── Dataset records ──
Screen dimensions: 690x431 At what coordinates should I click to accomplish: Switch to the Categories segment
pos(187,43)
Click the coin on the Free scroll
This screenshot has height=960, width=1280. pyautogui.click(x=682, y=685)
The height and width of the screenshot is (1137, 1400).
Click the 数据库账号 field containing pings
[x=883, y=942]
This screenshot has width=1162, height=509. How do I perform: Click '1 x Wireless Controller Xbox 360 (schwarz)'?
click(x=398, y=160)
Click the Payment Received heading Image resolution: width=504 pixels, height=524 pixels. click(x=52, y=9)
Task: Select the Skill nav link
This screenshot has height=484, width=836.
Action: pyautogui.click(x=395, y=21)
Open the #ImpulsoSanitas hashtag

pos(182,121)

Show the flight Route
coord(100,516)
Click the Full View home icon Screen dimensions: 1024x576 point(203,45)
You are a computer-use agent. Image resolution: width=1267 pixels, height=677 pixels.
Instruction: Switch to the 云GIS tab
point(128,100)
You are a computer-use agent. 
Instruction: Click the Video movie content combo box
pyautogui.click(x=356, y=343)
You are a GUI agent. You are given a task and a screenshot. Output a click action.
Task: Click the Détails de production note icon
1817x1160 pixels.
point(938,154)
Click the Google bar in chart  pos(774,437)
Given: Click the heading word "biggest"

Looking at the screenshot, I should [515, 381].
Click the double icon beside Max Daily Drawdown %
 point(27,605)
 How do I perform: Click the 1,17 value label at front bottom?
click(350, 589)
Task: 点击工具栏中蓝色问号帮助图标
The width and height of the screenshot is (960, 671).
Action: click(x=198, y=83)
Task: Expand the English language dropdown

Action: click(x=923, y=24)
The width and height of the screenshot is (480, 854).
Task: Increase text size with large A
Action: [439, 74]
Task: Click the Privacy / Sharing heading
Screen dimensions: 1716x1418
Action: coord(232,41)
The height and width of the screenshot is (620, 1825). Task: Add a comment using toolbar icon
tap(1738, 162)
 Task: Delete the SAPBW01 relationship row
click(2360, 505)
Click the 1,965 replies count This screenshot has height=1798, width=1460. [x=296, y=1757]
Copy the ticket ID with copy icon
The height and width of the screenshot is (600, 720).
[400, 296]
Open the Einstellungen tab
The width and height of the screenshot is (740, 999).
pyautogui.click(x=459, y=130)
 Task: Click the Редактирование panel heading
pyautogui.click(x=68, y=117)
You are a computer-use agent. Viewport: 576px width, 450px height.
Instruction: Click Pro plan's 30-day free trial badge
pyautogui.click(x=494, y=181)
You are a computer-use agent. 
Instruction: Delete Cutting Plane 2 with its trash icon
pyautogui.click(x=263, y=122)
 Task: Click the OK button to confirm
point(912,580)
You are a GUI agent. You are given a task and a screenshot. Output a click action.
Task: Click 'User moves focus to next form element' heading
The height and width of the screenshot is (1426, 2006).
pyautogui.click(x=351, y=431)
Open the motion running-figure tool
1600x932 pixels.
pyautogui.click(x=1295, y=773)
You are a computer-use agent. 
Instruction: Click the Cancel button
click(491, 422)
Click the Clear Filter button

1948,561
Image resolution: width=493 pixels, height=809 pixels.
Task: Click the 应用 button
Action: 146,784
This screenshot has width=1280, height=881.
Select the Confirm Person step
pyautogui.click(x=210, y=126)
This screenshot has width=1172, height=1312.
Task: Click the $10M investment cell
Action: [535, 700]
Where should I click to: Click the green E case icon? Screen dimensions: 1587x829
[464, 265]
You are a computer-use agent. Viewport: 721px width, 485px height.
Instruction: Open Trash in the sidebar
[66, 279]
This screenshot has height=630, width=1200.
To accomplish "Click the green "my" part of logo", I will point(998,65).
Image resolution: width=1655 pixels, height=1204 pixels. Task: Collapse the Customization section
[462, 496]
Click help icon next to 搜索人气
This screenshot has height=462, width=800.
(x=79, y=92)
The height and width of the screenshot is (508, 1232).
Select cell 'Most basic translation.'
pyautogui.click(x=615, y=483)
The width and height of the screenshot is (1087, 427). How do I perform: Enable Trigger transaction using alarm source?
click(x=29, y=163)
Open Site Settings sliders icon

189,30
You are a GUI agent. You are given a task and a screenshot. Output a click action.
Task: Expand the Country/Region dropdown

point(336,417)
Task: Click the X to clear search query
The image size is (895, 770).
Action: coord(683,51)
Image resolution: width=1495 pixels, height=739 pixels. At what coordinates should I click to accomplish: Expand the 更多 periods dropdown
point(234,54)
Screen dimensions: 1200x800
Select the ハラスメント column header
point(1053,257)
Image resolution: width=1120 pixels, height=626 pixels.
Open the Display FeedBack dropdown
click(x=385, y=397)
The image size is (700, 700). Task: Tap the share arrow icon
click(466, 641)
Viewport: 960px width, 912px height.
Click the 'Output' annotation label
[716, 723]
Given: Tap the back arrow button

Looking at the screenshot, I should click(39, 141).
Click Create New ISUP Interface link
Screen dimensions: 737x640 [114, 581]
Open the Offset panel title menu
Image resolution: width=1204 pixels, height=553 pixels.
───
> _What to work on_: Only a number should be given: the count of lines above that contain the word "Viewport".

> _Answer section_: 3